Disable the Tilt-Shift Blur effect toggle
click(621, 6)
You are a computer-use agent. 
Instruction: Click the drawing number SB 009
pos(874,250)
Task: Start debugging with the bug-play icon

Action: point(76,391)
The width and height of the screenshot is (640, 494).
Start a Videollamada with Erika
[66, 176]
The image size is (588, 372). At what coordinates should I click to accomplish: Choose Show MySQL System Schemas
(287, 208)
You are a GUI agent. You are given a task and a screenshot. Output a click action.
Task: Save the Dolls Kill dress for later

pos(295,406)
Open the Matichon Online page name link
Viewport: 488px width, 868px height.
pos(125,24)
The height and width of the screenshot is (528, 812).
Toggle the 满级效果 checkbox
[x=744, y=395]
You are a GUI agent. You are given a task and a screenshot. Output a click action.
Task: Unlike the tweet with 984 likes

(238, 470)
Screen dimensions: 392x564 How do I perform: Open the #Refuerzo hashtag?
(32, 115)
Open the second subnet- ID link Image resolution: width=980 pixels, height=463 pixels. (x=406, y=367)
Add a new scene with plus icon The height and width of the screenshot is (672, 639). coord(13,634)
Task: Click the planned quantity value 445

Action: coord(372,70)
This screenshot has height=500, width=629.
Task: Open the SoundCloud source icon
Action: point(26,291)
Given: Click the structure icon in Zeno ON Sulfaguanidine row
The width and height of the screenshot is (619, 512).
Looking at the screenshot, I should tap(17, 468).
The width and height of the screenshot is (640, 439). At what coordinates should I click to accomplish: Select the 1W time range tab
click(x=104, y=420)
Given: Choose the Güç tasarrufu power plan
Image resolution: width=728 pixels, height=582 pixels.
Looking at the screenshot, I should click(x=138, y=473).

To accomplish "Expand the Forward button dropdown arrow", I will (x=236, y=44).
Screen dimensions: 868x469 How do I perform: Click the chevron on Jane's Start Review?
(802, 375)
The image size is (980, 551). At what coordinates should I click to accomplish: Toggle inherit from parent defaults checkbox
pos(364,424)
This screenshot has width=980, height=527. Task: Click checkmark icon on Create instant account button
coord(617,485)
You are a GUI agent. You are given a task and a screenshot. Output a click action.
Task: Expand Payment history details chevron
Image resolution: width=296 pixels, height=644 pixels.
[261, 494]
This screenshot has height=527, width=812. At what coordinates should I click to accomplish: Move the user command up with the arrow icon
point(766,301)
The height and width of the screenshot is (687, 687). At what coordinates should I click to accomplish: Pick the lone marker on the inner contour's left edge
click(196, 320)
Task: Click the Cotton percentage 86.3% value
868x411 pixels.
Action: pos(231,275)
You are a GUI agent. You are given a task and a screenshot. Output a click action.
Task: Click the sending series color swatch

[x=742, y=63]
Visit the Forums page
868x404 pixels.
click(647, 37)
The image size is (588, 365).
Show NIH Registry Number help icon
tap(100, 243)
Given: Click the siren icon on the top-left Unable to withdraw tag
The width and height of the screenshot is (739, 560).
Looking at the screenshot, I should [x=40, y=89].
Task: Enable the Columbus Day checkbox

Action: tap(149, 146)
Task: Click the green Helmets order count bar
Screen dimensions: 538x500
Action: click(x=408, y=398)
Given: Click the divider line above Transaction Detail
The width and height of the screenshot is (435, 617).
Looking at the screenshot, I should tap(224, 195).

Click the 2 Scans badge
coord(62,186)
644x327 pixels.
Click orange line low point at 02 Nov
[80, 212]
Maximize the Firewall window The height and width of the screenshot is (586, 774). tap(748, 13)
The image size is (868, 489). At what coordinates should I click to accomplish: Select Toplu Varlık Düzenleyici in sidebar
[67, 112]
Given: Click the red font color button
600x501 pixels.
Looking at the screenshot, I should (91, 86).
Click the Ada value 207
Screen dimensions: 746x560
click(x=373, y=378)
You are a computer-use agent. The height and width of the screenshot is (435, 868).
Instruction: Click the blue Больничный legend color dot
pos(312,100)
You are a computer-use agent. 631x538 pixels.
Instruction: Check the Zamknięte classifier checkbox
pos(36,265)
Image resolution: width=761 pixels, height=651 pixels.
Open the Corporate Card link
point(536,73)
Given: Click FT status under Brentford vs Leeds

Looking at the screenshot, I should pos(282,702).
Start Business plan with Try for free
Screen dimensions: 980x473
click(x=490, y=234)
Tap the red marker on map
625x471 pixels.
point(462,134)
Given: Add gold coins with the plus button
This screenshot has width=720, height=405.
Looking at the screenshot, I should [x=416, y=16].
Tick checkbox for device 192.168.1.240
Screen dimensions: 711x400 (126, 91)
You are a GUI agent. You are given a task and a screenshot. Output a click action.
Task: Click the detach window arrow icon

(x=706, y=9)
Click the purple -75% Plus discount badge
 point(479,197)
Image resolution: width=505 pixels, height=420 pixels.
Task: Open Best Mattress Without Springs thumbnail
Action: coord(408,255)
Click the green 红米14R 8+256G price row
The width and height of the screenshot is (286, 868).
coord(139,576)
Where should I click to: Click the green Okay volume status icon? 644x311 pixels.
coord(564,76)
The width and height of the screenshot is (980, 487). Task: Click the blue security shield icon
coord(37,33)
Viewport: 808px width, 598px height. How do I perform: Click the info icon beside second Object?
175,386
_ _ _
◆ **Problem statement**
From the data, report how many lines hold "Expand", leaving out any other words.

◆ **Result of this task**
2